Simon Schampijer has been landing the use of
gconf for the profile in
sugar-jhbuild. The profile is now using
gconf to store the preferences. The old API in sugar/profile has been kept around to not break activities using it, for example to request the nickname or the color of the user. You can keep on running multiple instances of the emulator by using the 'SUGAR_PROFILE=username sugar-emulator' command. This keeps on working since we use gconf-dbus in sugar-jhbuild and therefore run one gconf daemon per instance.

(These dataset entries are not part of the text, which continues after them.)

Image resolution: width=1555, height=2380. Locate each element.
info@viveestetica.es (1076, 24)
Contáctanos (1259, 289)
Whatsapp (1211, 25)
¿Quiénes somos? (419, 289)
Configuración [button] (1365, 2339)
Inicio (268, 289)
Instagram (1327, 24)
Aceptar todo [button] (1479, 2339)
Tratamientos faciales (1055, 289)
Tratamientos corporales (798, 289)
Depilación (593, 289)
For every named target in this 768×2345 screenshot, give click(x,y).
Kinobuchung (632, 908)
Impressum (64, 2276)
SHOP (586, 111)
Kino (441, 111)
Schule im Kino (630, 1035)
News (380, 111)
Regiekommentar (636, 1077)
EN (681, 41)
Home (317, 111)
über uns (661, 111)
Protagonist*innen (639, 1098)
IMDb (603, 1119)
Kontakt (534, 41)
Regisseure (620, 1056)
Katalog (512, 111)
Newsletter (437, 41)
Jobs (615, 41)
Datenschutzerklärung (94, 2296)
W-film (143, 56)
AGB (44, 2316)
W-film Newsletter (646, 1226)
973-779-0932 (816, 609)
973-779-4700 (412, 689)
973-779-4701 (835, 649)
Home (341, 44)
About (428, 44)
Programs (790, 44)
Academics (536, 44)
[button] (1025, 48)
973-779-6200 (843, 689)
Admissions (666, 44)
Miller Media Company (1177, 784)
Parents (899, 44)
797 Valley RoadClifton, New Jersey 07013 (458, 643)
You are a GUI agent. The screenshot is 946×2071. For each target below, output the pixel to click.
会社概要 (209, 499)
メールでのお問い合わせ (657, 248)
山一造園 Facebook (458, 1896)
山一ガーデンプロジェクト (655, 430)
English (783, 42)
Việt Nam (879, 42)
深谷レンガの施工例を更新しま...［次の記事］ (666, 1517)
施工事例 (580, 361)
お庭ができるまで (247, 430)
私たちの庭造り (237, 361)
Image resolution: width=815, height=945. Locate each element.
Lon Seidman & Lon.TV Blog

[Sayamindu Dasgupta] worked on revising the Khmer keyboard layout so that it adheres to the national NiDA standard as closely as possible. He also worked on adding fallback language support for translations (eg: an Aymara user would like to see Spanish translations as fallback if Aymara ones are not available instead of the default English). In the Sugar department, Sayamindu continued his work on Read and added support for handling external hyperlinks in the underlying evince python bindings.
Guillaume Desmottes implemented the last bits of the new search protocol in Gadget. He released Gadget 0.0.2 which should contain all the requested features. On the Gabble front he finished to implement the new protocol as well and merge the new Gadget API branch. In order to drastically simplify Gadget integration in Sugar, he investigated a new path where buddies in views where advertised as online by Gabble. He implemented it as a proof of concept and was able to very easily request views and making their activities and buddies appear in the mesh view without (almost) any PS change! He also released telepathy-python 0.15.2 which contains new API which are needed to perform Gadget searches.
Javier Cardona worked on driver support for the "wakeup on lan" (WOL) functionality that currently is implemented in the wireless firmware. We can now wake up the XO based on the presence of a number of predefined 4-byte patterns in the received wireless frames, making possible scenarios such as waking up on ARP requests for its IP address.
Ricardo Carrano spent the week in tests with the XO acting as an access point, working with students at UFF to build a wireless sparse mesh test bed and working with Cozybit on the remaining WPA timing issues.